Work to be completed: Your answer should consist of each line below that includes the word "computer".

BEGIN Input

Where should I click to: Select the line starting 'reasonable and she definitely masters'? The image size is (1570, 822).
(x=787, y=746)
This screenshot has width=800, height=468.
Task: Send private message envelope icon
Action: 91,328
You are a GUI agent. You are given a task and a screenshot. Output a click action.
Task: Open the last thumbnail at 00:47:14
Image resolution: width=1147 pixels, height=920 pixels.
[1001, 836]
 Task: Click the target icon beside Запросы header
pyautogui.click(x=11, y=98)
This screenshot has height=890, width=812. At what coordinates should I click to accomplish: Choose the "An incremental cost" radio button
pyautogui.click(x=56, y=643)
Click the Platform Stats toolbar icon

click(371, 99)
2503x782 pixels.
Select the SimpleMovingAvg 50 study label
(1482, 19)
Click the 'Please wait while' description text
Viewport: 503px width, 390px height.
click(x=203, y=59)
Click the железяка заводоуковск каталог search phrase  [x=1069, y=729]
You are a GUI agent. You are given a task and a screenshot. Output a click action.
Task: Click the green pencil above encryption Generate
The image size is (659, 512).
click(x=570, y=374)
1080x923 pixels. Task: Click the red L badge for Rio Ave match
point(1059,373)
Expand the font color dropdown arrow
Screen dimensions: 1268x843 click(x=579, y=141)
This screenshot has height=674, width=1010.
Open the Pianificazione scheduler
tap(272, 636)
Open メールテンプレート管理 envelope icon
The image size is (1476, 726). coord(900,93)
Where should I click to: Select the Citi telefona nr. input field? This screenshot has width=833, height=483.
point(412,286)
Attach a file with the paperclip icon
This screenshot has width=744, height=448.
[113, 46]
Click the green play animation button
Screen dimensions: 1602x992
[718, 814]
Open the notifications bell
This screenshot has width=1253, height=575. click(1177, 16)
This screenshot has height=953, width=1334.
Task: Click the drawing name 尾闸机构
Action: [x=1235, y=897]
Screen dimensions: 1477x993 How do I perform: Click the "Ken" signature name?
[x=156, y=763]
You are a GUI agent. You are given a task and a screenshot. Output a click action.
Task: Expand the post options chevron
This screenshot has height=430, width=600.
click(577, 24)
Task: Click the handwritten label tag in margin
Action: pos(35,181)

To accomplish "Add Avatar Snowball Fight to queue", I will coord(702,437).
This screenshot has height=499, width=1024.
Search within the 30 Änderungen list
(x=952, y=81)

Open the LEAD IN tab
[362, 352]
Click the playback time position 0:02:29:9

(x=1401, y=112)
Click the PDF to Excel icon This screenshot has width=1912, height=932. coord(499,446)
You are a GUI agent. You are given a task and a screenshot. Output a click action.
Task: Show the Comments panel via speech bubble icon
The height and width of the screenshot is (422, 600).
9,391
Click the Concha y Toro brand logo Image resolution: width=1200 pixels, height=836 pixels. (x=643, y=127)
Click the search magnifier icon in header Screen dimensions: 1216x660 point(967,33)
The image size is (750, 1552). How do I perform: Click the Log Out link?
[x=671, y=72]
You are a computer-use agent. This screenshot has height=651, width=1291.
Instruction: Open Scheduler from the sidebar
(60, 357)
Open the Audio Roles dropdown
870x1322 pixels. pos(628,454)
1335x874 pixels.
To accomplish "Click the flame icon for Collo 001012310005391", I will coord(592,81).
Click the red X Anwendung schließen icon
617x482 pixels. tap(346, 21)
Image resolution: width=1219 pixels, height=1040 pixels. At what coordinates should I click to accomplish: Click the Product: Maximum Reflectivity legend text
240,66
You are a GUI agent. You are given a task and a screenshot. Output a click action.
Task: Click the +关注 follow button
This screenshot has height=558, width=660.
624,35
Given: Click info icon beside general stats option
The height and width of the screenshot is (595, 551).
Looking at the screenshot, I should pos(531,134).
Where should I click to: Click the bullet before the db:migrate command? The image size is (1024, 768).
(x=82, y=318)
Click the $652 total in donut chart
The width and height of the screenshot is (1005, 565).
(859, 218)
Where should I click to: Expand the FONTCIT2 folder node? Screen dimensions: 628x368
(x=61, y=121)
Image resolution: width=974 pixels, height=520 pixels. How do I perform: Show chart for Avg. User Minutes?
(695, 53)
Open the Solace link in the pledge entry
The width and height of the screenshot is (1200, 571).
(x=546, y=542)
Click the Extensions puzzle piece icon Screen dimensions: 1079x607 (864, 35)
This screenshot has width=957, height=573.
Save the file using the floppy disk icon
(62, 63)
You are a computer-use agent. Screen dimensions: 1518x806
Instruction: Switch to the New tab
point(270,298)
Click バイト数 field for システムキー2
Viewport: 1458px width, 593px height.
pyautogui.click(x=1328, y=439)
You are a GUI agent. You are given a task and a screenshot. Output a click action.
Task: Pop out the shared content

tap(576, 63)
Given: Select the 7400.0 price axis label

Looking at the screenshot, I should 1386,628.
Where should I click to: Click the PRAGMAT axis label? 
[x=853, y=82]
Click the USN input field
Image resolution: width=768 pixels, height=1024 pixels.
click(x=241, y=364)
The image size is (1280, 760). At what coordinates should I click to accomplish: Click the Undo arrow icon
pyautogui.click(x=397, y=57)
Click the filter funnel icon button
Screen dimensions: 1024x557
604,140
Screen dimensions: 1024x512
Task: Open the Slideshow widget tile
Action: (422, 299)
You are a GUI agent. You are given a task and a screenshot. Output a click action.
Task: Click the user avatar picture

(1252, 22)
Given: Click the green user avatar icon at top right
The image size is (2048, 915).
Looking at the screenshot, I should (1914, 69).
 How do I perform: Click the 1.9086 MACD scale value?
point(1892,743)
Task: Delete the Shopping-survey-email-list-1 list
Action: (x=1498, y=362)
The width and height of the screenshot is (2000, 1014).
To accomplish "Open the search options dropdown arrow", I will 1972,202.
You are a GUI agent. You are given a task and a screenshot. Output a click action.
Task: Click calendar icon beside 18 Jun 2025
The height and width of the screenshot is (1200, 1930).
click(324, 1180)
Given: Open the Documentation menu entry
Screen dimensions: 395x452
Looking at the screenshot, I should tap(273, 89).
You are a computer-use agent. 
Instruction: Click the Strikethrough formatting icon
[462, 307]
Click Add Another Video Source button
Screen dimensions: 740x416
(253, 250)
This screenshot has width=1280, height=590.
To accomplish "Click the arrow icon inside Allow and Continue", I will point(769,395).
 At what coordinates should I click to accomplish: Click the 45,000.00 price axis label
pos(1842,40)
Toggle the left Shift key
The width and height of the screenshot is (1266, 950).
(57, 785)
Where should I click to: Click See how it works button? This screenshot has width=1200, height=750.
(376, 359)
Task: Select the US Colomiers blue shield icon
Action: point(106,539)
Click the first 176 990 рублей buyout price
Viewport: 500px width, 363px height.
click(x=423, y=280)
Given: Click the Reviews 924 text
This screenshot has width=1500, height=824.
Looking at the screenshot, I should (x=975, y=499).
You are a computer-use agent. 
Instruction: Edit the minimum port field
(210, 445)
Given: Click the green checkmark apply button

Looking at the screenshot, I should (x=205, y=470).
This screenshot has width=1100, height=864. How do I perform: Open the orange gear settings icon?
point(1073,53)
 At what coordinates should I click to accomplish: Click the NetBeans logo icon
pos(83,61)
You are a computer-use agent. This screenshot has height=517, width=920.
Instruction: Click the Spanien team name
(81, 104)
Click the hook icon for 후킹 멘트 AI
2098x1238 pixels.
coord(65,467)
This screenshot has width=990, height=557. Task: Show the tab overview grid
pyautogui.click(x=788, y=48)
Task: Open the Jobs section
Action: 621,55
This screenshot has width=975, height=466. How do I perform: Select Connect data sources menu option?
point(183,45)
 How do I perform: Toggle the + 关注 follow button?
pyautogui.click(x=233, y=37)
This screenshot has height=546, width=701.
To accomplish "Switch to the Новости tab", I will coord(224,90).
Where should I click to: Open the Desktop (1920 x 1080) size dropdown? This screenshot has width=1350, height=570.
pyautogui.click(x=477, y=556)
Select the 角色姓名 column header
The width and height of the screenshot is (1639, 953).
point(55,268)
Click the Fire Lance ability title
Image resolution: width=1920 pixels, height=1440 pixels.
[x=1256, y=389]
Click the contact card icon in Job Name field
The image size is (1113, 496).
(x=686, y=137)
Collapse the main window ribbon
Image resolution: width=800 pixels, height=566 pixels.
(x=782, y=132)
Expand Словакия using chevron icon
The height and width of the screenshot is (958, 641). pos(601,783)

END Input

Answer to the problem:
You are a computer-use agent. This screenshot has height=651, width=1291.
You are a computer-use agent. Screen dimensions: 1518x806
You are a computer-use agent. 
You are a computer-use agent. 
You are a computer-use agent. This screenshot has height=517, width=920.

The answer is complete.